15 agosto 2009

Reír por reír



Por mi trabajo acostumbro a presenciar las funciones de teatro entre cajas o desde la galería de tramoya del telar. Consciente de que esa perspectiva desvirtúa la percepción del espectáculo, me tomo un día de fiesta para ver la función como un espectador más que se sienta en el patio de butacas. Según avanza la obra comienzo a escuchar el murmullo cardíaco que trata de enredar a mi cerebro, y éste me dice que esquive aquello que conduce a líos, pero ya lo he dicho en alguna otra ocasión, nada puedo hacer por evitarlo, es genético y poco me importa navegar contra corriente.

¿En qué consiste la obra? Básicamente, en hacer payasadas encima de un escenario ante un parvulario que llenó el teatro Principal durante toda la semana. Que funcione una comedia como esta es realmente una tarea meritoria tratándose de Donostia, aunque todos los días hubo público que entre murmuraciones abandonó la sala. Al menos han tenido la valentía de poner en escena algo diferente, la apuesta es muy arriesgada y a juzgar por el público la superan, porque consiguen llevar alegría hasta sus corazones, y si la alegría es salud, ésta obra de teatro debería estar subvencionada por la Seguridad Social. La versión teatral de “Los 39 escalones” no está pensada para que la interpreten actores sino terapeutas de la risa, y en esto Diego Molero se sale.
Nos encontramos con una historia de pasatiempo contada de un modo estrafalario, sarcástico, satírico, absurdo, esperpéntico, estrambótico, con diálogos que persiguen el retruécano y de escaso interés. La pantomima tiene una espía que se sabe que es extranjera porque salpica erres y ges al hablar como si fueran gargajos. Para que no falte de nada, aparece un receloso campesino escocés que debe ser un cruce entre baturro y asturiano. A ratos, parece que nos encontráramos ante un concurso de poner caras, de congelar posturas o gestos. Con semejante entorno poco importa que la función salga piciada, nadie lo va a notar.

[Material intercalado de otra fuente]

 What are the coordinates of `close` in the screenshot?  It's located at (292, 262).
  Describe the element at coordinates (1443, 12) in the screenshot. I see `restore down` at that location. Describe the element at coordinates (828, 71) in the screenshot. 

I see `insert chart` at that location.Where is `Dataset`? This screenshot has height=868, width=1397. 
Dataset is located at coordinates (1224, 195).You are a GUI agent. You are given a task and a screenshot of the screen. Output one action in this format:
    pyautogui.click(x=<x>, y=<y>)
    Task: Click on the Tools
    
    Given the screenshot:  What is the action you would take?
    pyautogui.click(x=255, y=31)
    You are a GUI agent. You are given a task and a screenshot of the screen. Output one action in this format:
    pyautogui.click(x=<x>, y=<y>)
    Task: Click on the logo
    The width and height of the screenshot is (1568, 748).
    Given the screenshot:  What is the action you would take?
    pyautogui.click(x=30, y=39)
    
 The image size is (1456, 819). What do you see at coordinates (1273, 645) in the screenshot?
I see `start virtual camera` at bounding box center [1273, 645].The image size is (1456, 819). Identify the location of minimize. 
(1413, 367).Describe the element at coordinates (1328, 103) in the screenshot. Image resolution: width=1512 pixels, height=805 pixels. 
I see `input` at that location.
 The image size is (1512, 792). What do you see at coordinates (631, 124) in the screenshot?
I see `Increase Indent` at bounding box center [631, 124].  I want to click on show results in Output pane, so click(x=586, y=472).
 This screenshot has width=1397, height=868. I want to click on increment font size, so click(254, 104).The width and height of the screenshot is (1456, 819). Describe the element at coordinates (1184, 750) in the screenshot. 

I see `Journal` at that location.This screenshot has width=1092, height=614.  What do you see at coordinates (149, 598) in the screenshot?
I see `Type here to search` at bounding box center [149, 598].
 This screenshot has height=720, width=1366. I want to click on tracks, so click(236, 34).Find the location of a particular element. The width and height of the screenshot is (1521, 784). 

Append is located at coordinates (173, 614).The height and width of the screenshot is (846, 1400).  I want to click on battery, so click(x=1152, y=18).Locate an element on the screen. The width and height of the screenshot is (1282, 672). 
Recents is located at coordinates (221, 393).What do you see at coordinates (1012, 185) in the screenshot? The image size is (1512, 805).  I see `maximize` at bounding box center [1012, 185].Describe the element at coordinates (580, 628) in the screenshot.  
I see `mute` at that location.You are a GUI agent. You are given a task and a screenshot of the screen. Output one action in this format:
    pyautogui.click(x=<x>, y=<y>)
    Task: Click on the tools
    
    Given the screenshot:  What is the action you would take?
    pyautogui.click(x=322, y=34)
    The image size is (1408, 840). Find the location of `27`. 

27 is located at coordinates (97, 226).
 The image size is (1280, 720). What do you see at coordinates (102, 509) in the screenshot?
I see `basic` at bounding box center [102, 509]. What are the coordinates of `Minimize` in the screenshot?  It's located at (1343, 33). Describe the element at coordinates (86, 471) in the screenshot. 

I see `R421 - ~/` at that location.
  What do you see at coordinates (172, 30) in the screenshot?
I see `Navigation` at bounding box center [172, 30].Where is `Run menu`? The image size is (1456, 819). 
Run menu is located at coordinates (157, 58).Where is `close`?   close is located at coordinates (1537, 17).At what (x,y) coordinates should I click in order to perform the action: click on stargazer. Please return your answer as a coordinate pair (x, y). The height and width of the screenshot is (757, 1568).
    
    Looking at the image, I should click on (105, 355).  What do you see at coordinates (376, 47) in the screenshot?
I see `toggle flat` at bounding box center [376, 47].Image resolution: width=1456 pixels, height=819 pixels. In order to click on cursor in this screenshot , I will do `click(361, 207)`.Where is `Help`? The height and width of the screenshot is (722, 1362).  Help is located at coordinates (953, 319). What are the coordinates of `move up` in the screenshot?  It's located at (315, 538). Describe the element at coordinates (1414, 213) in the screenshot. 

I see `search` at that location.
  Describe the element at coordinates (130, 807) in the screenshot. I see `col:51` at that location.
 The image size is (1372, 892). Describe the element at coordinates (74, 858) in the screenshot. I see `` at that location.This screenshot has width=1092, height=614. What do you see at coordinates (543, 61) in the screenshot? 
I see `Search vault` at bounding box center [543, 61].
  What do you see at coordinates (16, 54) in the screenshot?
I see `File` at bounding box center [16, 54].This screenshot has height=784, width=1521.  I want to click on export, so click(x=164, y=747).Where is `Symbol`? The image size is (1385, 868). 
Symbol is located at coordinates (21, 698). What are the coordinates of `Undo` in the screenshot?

Humor rayano al desvarío. La delatora esposada, se encuentra de repente con un individuo enfrente suyo que yace en el suelo despatarrado, con las piernas abiertas mirando hacia arriba. La raptada frena la huida y pregunta, ¿Qué es esto? El personaje tumbado contesta, - ¡soy una grieta! . La actriz no puede contener la risa, así que saltan a la siguiente escena mientras el público aplaude y ríe a rabiar. Pasado algún tiempo encajo lo sucedido, y llego a una conclusión, puede que equivocada, si este tipo de vaciles provocan gracia, ¿será que existe una necesidad imperiosa de reír o que se tiene el sentido del humor atrofiado?

Aunque los elementos escenográficos se empleen ex profeso de una manera ridícula, hay que reconocer un trabajo de coordinación entre cajas frenético.
El uso de la luz me ha parecido imprudente, iba y venia vacilante, ensuciaba bambalinas, la elección de colores verbenera, alguien debería decirle al iluminador que una función de pago no es un ensayo de luces, que al teatro se viene con los deberes hechos, y… ¡qué deje de una puta vez de jugar con la luz! Los destellos de luz que preceden a la tormenta, infringen el límite de velocidad de los relámpagos.


Hay escenas que se prolongan demasiado rompiendo el buen ritmo que llevan otras, con lo que por momentos la obra se convierte en algo tediosa, no así para el que ha ido a reír a toda costa, hay gente que le hacen gracia hasta los silencios.